The plantar fat pad is characterized by a honeycomb configuration in which fibrous septa (composed of collagen and elastin fibers) envelope adipose compartments. 33 Fibrous septa provide constraint to the deformation of adipose chambers that are made of closely packed fat cells. 34 The results of the current study in which shear wave speed is correlated with the FBS level is in line with the in vitro studies of cadaveric diabetic feet in which a thicker fibrous septa with an increase in elastin concentrations 35 was linked to the increased stiffness in the mechanical properties of plantar soft tissue in diabetes. 36
The observed discrepancies between the results of the left and right foot in the current study are in line with previous observations in a few biomechanical studies on the diabetes population. For example, asymmetry was reported between ipsilateral and contralateral regions of the foot in a study of patients with diabetes. 37 Furthermore, in our previous study, we found differences in the mechanical properties between ulcerated and nonulcerated patients only on the left and not on the right foot. 17 This could be the result of the asymmetry in loading the feet during gait that was previously reported. 38
Conclusion
This study for the first time showed the ability of the ultrasound RSWE approach in assessing the mechanical properties of plantar soft tissue in people with diabetes. A significant association was found between the shear-wave speed at the 1st MTH and the FBS. The method also showed to be able to differentiate between the mechanical properties of plantar soft tissue at the 1st MTH of people with diabetes and those with prediabetes status. The results of this study support the notion that the biomechanical changes in the blood affect the mechanical properties of the soft tissue in people with diabetes. Furthermore, this study indicates a distinct and significantly higher stiffness at the 1st MTH stiffness in people with diabetes as compared with their BMI and age-matched prediabetes counterparts. These indicate that the proposed approach can improve the ability of assessing the severity of diabetic foot complications and can have potential implications in patient stratification.
Footnotes
Acknowledgements
We are grateful to Elastance Imaging for the loan of the vibration sources equipment. We also thank Dr Kevin J. Parker for his advice regarding the implementation and application of the reverberant shear wave elastography.
Abbreviations
FBS, fasting blood sugar; RSWE, reverberant shear wave elastography.
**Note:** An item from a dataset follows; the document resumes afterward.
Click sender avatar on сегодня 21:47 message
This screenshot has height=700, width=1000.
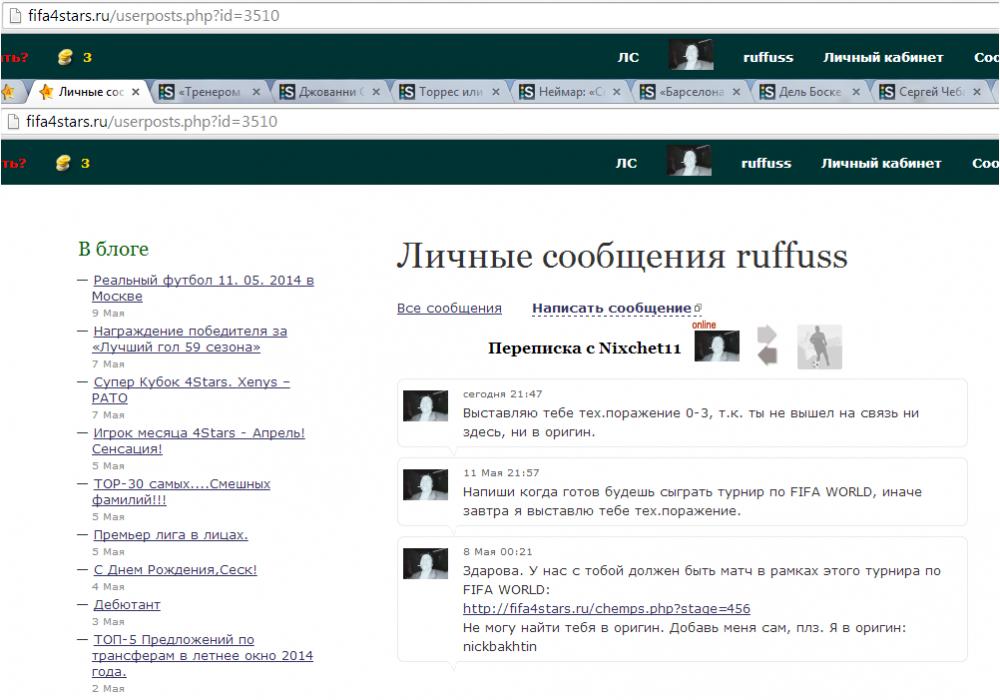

Declaration of Conflicting Interests
The author(s) declared no potential conflicts of interest with respect to the research, authorship, and/or publication of this article.
Funding
The author(s) disclosed receipt of the following financial support for the research, authorship, and/or publication of this article: this study is supported by the Newton Fund Institutional Links grant, under the project title: “Development of an ultrasound-based diagnostic tool to identify diabetic foot ulceration risk in Peruvian population”. This was a collaboration between Staffordshire University (UK) and Pontifical Catholic University of Peru (March 2019-February 2020), grant agreement number: 414703139.